DOS Printing


Thread Starter

Bob Lockert

I have a number of programming packages that reguire DOS as an operating system. Generally, they can be made to function within a DOS window with newer operating systems (9X/NT etc.)

Unfortunately, during some recent housecleaning I delegated my last DOS printers to the dumpster. I'm left with networked printers (NT 4.0 workstations) that DOS windows cannot see.

I need to print ladder programs, and listings etc. from applications that expect a parallel port. Short of reinvesting in an old printer, what options exist?


Bob Lockert
Most of the older programs have the option of printing to a file, right? Try printing your ladder to a file and then import the file to any current word processor, MS Word for example. From there format everything into some font with fixed width spacing, like Courier New. You can also use find and replace to clean up some of the ladder and non-printable characters.

[email protected]
If the programs print text-based data, you can usually assign a network printer temporarily to a logical LPT port using the NET USE command in Windows NT or 2000 Pro. For example:

NET USE LPT1: \\computername\printername

Anything printed to LPT1: should go to the network printer you assigned.
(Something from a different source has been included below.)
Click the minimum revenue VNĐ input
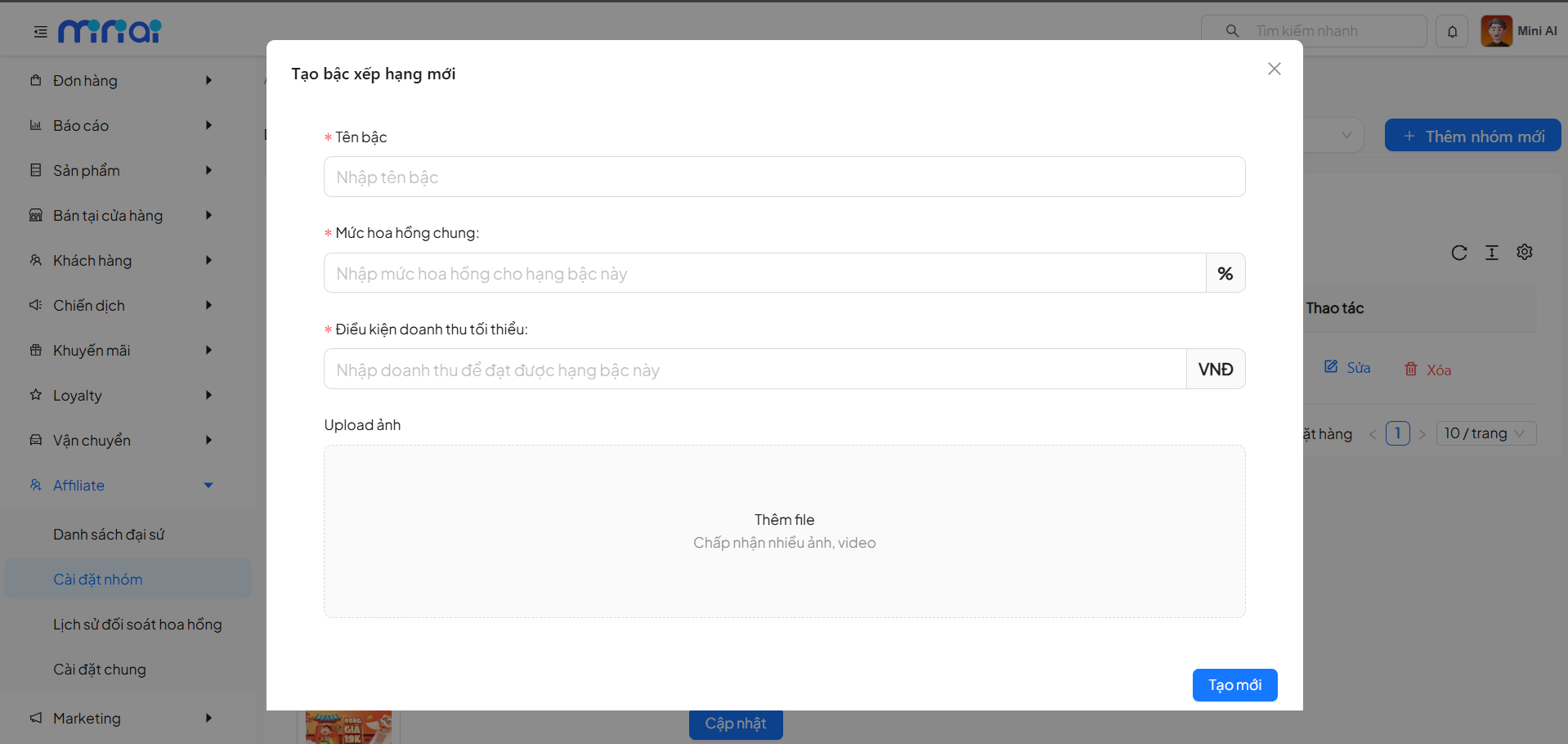This screenshot has width=1568, height=744. coord(755,370)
To turn it off:

NET USE LPT1: /delete

Another possibility is to 'add printer' to your printer folder using 'FILE: Print to file' as the printer port. Then select 'Generic / Text Only' as the printer type, select it as the default printer and when you print, it should ask for a filename and print the text there.

Good luck...jf

Alan Hartwell

If you are connected to a typical networked Windows system try the NET command from the command prompt. Among other things, it allows older 16-bit programs to print with newer versions of Windows.
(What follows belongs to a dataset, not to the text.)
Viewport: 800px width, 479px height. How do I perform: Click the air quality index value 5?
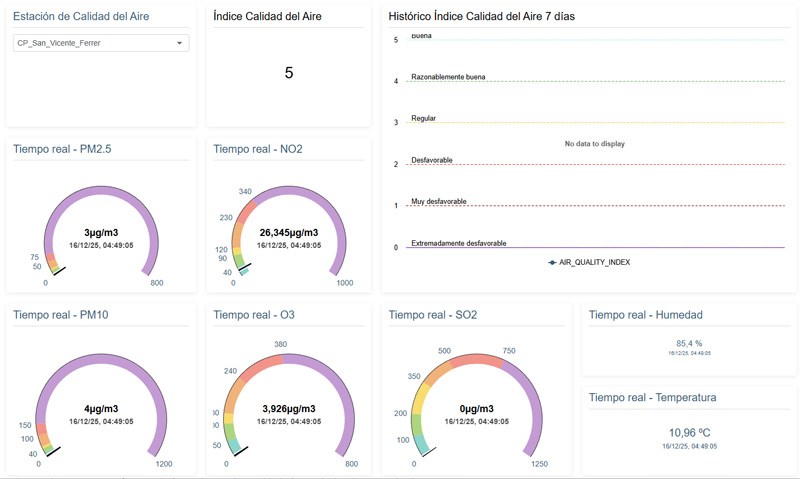tap(289, 72)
The devicename in your case would typically be LPT1 so the command might be as simple as:


You would need to insert your server name and printer name.

Steve Myres, PE

There was a DOS program that we used to use for cleaning up text mode ladder output. IIRC, it was called Page Garden, and I think it was from a guy named Dan Bricklin. Worked pretty good.

david mertens


Windows 95 has the possibility to capture a printer port (e.g. LPT1). Anything printed to that port will be automatically redirected to the selected printer. This can even be a network printer. I have never tried this with windows NT,
but it works with most DOS programs under Windows 95.
In Win 98 printers menu there is a option to capture LPT1, from there I have printed DOS programs.

Mark Blunier

From your dos shell, enter the command
net use lpt1 \\<yourprinterserver>\<yourprintername>

Mark Blunier
Any opinions expressed in this message are not necessarily those of the company.
You can use Windows Nt function "Net Use" to redirect your Lpt1 to a networked printer.

For example:

If your printer-server is called "printserv1" and your printername is "printer1" then use the following syntax.

NET USE LPT1: \\sscfil01\printer1 /PER:YES

Make a .bat file and add your command line and run the bat file when you want to print to lpt1 from a dos program.

After that you can run the following command to delete the connection


Roy Henderson

I have had some success printing from DOS based control configuration programs by using the NET USE command to redirect LPT1: to a network printer. Type NET HELP USE at a command line for instructions. You may have to manualy change the printers default font set to something like "courier" to get the printout to line up.

Good Luck


IIRC ( which I often don't...) When you define the network printer in windows, there is a check box that you can mark to make to printer
recognizeable to DOS. Windows will capture and re-direct output sent to LPT1 out to the *one* printer that you designate during setup.

This was true in windows 90-something anyway. I believe it to be true of others...
How would I go about doing this in Win 98. I tried this and it doesn't recognize persistent connections.

If you can identify your nearest network printer by server and printer name then just print as you would to a file. I.e to direct directory contents to the network printer HPQ28 on say server NTS1 then type at the command line dir > \\NTS1\HPQ28 . Easy. The same principle applies an most other programming lanquages.